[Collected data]
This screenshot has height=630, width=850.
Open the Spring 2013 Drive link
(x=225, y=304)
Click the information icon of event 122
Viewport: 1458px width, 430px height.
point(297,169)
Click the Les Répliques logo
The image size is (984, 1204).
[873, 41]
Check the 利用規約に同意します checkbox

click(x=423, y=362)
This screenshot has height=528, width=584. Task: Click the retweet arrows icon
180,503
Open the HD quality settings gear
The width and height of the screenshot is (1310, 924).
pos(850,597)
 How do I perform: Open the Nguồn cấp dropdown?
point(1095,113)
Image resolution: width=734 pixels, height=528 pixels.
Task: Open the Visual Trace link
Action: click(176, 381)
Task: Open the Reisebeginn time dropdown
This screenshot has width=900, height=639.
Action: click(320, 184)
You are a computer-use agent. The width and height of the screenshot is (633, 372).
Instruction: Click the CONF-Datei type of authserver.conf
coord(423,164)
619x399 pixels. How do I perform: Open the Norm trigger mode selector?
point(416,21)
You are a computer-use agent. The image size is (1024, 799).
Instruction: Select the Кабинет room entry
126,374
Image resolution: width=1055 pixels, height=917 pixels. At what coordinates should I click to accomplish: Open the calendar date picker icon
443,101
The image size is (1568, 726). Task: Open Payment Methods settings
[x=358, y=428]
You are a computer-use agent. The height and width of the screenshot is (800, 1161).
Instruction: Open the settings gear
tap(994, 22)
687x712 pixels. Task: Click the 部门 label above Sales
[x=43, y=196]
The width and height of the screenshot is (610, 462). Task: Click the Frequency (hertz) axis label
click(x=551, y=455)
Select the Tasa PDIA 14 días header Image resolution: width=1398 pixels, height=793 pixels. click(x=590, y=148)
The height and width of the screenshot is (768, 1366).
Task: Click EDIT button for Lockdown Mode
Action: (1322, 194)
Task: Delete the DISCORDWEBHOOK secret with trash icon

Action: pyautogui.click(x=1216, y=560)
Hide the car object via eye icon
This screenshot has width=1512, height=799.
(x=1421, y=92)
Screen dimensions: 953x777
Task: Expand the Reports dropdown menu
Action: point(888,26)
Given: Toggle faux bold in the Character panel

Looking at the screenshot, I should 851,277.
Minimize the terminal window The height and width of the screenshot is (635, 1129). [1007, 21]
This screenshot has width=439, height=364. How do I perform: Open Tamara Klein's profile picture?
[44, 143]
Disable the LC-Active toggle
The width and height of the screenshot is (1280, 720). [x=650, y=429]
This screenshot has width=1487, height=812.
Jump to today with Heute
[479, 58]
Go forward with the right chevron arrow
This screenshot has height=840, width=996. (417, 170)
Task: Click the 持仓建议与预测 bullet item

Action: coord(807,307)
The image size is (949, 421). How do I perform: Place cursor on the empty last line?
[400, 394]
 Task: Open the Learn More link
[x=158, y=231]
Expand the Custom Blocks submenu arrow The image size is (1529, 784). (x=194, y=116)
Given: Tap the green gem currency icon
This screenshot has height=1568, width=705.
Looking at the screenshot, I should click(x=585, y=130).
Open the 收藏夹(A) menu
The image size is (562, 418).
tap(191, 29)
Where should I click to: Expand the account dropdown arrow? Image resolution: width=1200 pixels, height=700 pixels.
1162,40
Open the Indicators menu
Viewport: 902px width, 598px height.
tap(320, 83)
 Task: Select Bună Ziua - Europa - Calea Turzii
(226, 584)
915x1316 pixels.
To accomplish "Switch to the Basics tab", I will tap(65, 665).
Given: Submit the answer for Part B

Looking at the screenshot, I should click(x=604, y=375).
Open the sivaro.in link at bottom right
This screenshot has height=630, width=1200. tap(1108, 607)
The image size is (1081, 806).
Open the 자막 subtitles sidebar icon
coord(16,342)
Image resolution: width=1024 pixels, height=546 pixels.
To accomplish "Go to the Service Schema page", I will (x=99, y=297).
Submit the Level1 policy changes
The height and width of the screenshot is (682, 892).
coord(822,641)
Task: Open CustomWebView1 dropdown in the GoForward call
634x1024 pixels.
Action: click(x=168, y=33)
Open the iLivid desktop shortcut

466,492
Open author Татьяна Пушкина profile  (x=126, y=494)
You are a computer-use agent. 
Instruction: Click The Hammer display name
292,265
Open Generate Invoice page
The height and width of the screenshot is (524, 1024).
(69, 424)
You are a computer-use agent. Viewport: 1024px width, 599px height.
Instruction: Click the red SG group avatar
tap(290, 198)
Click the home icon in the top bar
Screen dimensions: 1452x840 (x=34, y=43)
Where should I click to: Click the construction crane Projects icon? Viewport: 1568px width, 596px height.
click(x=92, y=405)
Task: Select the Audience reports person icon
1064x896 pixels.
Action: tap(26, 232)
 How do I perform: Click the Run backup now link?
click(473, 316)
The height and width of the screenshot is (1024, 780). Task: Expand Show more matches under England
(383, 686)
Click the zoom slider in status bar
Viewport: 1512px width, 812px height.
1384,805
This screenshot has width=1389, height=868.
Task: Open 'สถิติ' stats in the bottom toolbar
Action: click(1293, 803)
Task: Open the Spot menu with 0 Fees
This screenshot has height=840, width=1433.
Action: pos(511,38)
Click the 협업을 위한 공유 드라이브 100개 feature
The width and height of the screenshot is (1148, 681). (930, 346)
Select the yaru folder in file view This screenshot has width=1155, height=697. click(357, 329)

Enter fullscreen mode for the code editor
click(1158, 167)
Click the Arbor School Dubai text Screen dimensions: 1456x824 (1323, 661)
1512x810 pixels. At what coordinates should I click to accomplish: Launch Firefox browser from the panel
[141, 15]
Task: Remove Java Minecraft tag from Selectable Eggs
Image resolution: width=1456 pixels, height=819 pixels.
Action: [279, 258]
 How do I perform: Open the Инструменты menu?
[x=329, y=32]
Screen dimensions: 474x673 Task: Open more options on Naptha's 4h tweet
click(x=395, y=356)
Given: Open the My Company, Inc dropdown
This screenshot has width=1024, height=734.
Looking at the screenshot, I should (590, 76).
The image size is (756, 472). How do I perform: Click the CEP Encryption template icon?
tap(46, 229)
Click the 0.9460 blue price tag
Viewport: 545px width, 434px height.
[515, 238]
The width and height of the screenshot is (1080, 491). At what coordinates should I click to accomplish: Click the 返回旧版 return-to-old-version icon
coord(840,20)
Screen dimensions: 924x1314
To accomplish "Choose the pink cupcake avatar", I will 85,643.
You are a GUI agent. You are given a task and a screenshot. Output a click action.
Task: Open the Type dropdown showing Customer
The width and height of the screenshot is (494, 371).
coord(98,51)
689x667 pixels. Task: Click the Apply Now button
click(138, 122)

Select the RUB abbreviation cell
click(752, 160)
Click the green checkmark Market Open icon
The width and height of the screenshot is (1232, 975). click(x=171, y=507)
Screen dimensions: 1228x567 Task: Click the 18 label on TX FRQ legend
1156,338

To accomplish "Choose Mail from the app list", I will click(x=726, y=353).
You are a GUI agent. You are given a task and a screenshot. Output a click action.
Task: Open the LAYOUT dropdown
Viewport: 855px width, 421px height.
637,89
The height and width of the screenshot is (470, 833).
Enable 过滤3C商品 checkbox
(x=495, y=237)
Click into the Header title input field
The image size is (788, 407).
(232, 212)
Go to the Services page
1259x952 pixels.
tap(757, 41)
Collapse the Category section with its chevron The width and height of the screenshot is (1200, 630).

▶ **Required action**: Retype all the data verbatim.

▶ **Result below**:
This screenshot has height=630, width=850.
Open the Spring 2013 Drive link
(x=225, y=304)
Click the information icon of event 122
Viewport: 1458px width, 430px height.
point(297,169)
Click the Les Répliques logo
The image size is (984, 1204).
[873, 41]
Check the 利用規約に同意します checkbox

click(x=423, y=362)
This screenshot has height=528, width=584. Task: Click the retweet arrows icon
180,503
Open the HD quality settings gear
The width and height of the screenshot is (1310, 924).
pos(850,597)
 How do I perform: Open the Nguồn cấp dropdown?
point(1095,113)
Image resolution: width=734 pixels, height=528 pixels.
Task: Open the Visual Trace link
Action: click(176, 381)
Task: Open the Reisebeginn time dropdown
This screenshot has width=900, height=639.
Action: click(320, 184)
You are a computer-use agent. The width and height of the screenshot is (633, 372).
Instruction: Click the CONF-Datei type of authserver.conf
coord(423,164)
619x399 pixels. How do I perform: Open the Norm trigger mode selector?
point(416,21)
You are a computer-use agent. The image size is (1024, 799).
Instruction: Select the Кабинет room entry
126,374
Image resolution: width=1055 pixels, height=917 pixels. At what coordinates should I click to accomplish: Open the calendar date picker icon
443,101
The image size is (1568, 726). Task: Open Payment Methods settings
[x=358, y=428]
You are a computer-use agent. The height and width of the screenshot is (800, 1161).
Instruction: Open the settings gear
tap(994, 22)
687x712 pixels. Task: Click the 部门 label above Sales
[x=43, y=196]
The width and height of the screenshot is (610, 462). Task: Click the Frequency (hertz) axis label
click(x=551, y=455)
Select the Tasa PDIA 14 días header Image resolution: width=1398 pixels, height=793 pixels. click(x=590, y=148)
The height and width of the screenshot is (768, 1366).
Task: Click EDIT button for Lockdown Mode
Action: (1322, 194)
Task: Delete the DISCORDWEBHOOK secret with trash icon

Action: pyautogui.click(x=1216, y=560)
Hide the car object via eye icon
This screenshot has width=1512, height=799.
(x=1421, y=92)
Screen dimensions: 953x777
Task: Expand the Reports dropdown menu
Action: point(888,26)
Given: Toggle faux bold in the Character panel

Looking at the screenshot, I should 851,277.
Minimize the terminal window The height and width of the screenshot is (635, 1129). [1007, 21]
This screenshot has width=439, height=364. How do I perform: Open Tamara Klein's profile picture?
[44, 143]
Disable the LC-Active toggle
The width and height of the screenshot is (1280, 720). [x=650, y=429]
This screenshot has width=1487, height=812.
Jump to today with Heute
[479, 58]
Go forward with the right chevron arrow
This screenshot has height=840, width=996. (417, 170)
Task: Click the 持仓建议与预测 bullet item

Action: coord(807,307)
The image size is (949, 421). How do I perform: Place cursor on the empty last line?
[400, 394]
 Task: Open the Learn More link
[x=158, y=231]
Expand the Custom Blocks submenu arrow The image size is (1529, 784). (x=194, y=116)
Given: Tap the green gem currency icon
This screenshot has height=1568, width=705.
Looking at the screenshot, I should click(x=585, y=130).
Open the 收藏夹(A) menu
The image size is (562, 418).
tap(191, 29)
Where should I click to: Expand the account dropdown arrow? Image resolution: width=1200 pixels, height=700 pixels.
1162,40
Open the Indicators menu
Viewport: 902px width, 598px height.
tap(320, 83)
 Task: Select Bună Ziua - Europa - Calea Turzii
(226, 584)
915x1316 pixels.
To accomplish "Switch to the Basics tab", I will tap(65, 665).
Given: Submit the answer for Part B

Looking at the screenshot, I should click(x=604, y=375).
Open the sivaro.in link at bottom right
This screenshot has height=630, width=1200. tap(1108, 607)
The image size is (1081, 806).
Open the 자막 subtitles sidebar icon
coord(16,342)
Image resolution: width=1024 pixels, height=546 pixels.
To accomplish "Go to the Service Schema page", I will (x=99, y=297).
Submit the Level1 policy changes
The height and width of the screenshot is (682, 892).
coord(822,641)
Task: Open CustomWebView1 dropdown in the GoForward call
634x1024 pixels.
Action: click(x=168, y=33)
Open the iLivid desktop shortcut

466,492
Open author Татьяна Пушкина profile  (x=126, y=494)
You are a computer-use agent. 
Instruction: Click The Hammer display name
292,265
Open Generate Invoice page
The height and width of the screenshot is (524, 1024).
(69, 424)
You are a computer-use agent. Viewport: 1024px width, 599px height.
Instruction: Click the red SG group avatar
tap(290, 198)
Click the home icon in the top bar
Screen dimensions: 1452x840 (x=34, y=43)
Where should I click to: Click the construction crane Projects icon? Viewport: 1568px width, 596px height.
click(x=92, y=405)
Task: Select the Audience reports person icon
1064x896 pixels.
Action: tap(26, 232)
 How do I perform: Click the Run backup now link?
click(473, 316)
The height and width of the screenshot is (1024, 780). Task: Expand Show more matches under England
(383, 686)
Click the zoom slider in status bar
Viewport: 1512px width, 812px height.
1384,805
This screenshot has width=1389, height=868.
Task: Open 'สถิติ' stats in the bottom toolbar
Action: click(1293, 803)
Task: Open the Spot menu with 0 Fees
This screenshot has height=840, width=1433.
Action: pos(511,38)
Click the 협업을 위한 공유 드라이브 100개 feature
The width and height of the screenshot is (1148, 681). (930, 346)
Select the yaru folder in file view This screenshot has width=1155, height=697. click(357, 329)

Enter fullscreen mode for the code editor
click(1158, 167)
Click the Arbor School Dubai text Screen dimensions: 1456x824 (1323, 661)
1512x810 pixels. At what coordinates should I click to accomplish: Launch Firefox browser from the panel
[141, 15]
Task: Remove Java Minecraft tag from Selectable Eggs
Image resolution: width=1456 pixels, height=819 pixels.
Action: [279, 258]
 How do I perform: Open the Инструменты menu?
[x=329, y=32]
Screen dimensions: 474x673 Task: Open more options on Naptha's 4h tweet
click(x=395, y=356)
Given: Open the My Company, Inc dropdown
This screenshot has width=1024, height=734.
Looking at the screenshot, I should (590, 76).
The image size is (756, 472). How do I perform: Click the CEP Encryption template icon?
tap(46, 229)
Click the 0.9460 blue price tag
Viewport: 545px width, 434px height.
[515, 238]
The width and height of the screenshot is (1080, 491). At what coordinates should I click to accomplish: Click the 返回旧版 return-to-old-version icon
coord(840,20)
Screen dimensions: 924x1314
To accomplish "Choose the pink cupcake avatar", I will 85,643.
You are a GUI agent. You are given a task and a screenshot. Output a click action.
Task: Open the Type dropdown showing Customer
The width and height of the screenshot is (494, 371).
coord(98,51)
689x667 pixels. Task: Click the Apply Now button
click(138, 122)

Select the RUB abbreviation cell
click(752, 160)
Click the green checkmark Market Open icon
The width and height of the screenshot is (1232, 975). click(x=171, y=507)
Screen dimensions: 1228x567 Task: Click the 18 label on TX FRQ legend
1156,338

To accomplish "Choose Mail from the app list", I will click(x=726, y=353).
You are a GUI agent. You are given a task and a screenshot. Output a click action.
Task: Open the LAYOUT dropdown
Viewport: 855px width, 421px height.
637,89
The height and width of the screenshot is (470, 833).
Enable 过滤3C商品 checkbox
(x=495, y=237)
Click into the Header title input field
The image size is (788, 407).
(232, 212)
Go to the Services page
1259x952 pixels.
tap(757, 41)
Collapse the Category section with its chevron The width and height of the screenshot is (1200, 630).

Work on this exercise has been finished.